Ce mercredi 11 avril, le Grand prix catholique de littérature, décerné par l’Association des écrivains catholiques de langue française, a récompensé  Réginald Gaillard pour son premier roman, « La partition intérieure », paru à l’automne 2017 aux éditions du Rocher.

Il lui aura fallu 10 années de travail pour publier son premier roman. L’un des principaux personnages en est Charlotte, « une folle mystique ». « D’une certaine manière, j’envie celles que l’on appelait les folles en Christ, elles ne mettent pas d’écran », explique Réginald Gaillard. Dans ce premier roman, l’éditeur et poète a mis « énormément de lui-même ». « Mais ce n’est pas une auto-fiction », ajoute-t-il, « je suis éclaté dans tous les personnages ». L’écriture ? Réginald Gaillard est tombé dedans dès le plus jeune âge. A Béthune, sa mère possède une bibliothèque avec l’œuvre complète de Paul Eluard. « Ça m’a donné le goût des livres et de la poésie », dit-il. Lui-même commence à prendre la plume arrivé au collège : un journal intime, des poèmes… Réginald Gaillard choisit cependant les études d’histoire, par goût pour la politique et la spiritualité. Pas d’engagement partisan pour autant. « J’aime l’observation et l’analyse ». En 1966, étudiant à Lille, il participe à la création de la revue L’Odyssée. Un galop d’essai… 6 ans plus tard, il fonde la revue Nunc. Sa devise ? « Servir plutôt qu’être servi ». On y parle de création littéraire et artistique mais aussi de poésie : « elle permet une prise directe avec le sensible », répète Réginald Gaillard, « avec la poésie, c’est tout le corps qui parle ». Nunc, c’est aussi une revue de théologie et de spiritualité. « Elle participe à la louange de Dieu, à la verticalité », répète l’éditeur.

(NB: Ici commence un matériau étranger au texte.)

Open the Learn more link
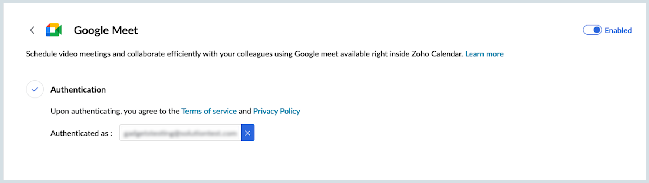Screen dimensions: 649x183 click(x=484, y=54)
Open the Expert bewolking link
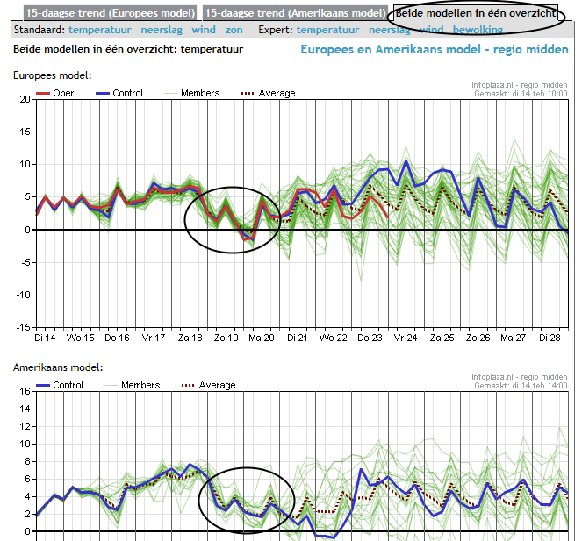This screenshot has width=582, height=541. click(x=478, y=30)
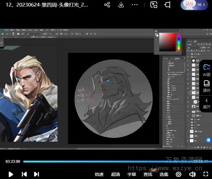Open the three-dot more options menu
This screenshot has width=212, height=179.
(135, 5)
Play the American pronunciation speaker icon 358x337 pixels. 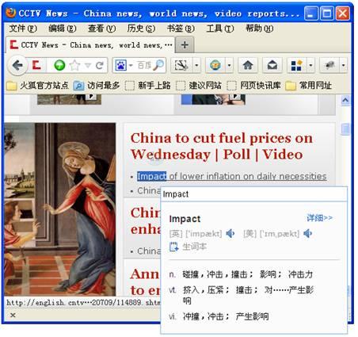(307, 233)
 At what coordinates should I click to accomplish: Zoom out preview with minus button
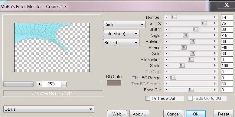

A 12 ans, celui qui a grandi dans le luthérianisme de sa mère, se rêvait « Père Blanc ». Il se convertit au catholicisme le 15 mai 2003. « Ce jour-là, je suis entré dans une église lyonnaise, j’ai connu un vrai retournement du cœur », raconte Réginald Gaillard, « j’en suis ressorti en larmes ». Le fondateur des éditions de Corlevour le répète : « L’écriture est un acte extrêmement douloureux, il faut trouver la tonalité dans laquelle on va jouer. Mais quand je suis dedans », conclut Réginald Gaillard, « le temps est aboli ».